By Han Sang-hee
Korea will be the first nation to produce a new combined program ratings system from various media such as DMB (digital multimedia broadcasting), cable television and even VOD (Video on Demand).
Program ratings institute AGB Neilson Media Research announced that they were implementing a new system where program makers could identify a show's real popularity based on ratings from various media.
"Program ratings have to change in such an environment where there are so many different media. They have to be measured by various means, just like music programs where they come up with ratings based on radio runs, album sales and music source sales on the Internet", AGB Neilson's director Ha Sun-cheol said at a press conference in central Seoul last week.
Many Korean viewers don't watch television programs through normal televisions anymore. Many watch them through their DMB phones while commuting, while others download programs from Internet Web sites. These new habits have made it difficult to come up with real ratings, but now, thanks to AGB Neilson and the digital date broadcast service firm Alticast, viewers, broadcasters and producers can be informed of the most popular program based on the results from various media.

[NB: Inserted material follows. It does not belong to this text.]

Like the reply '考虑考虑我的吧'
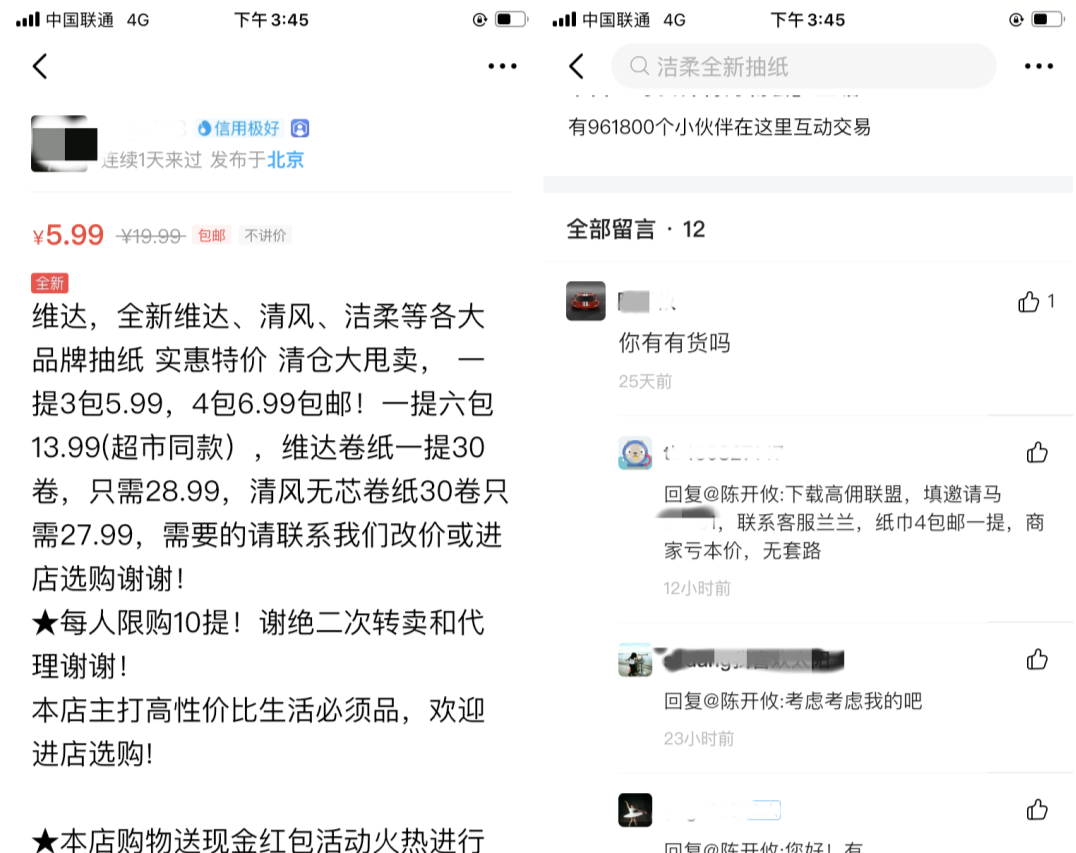 tap(1037, 659)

"The need for a new program rating system has soared as broadcasting and digital communication have mixed together, and individuals started to possess their own personal medium", he added.
Currently, program ratings are generated from households. Viewers are given meter boxes that analyze the television channels and programs each household watches. AGB Neilson has been producing program ratings depending on media, such as normal analogue television, cable or satellite television from 2006, and they are looking into bringing more to their list.

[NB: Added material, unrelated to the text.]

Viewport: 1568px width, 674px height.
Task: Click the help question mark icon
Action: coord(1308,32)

"Even when the viewers are watching KBS2, the results come out different. Some watch the channel through cable, while others through satellite. We will be able to bring more variety by including DMB and IPTV (Internet Protocol Television)", Kim Geum-ju, executive director from the institute, told The Korea Times.
In the case of VOD, the company will analyze the download information Web sites save.
"This is the first (program) to happen in Korea and we are looking forward to a more dynamic market in terms of broadcasting and media use", Ha said.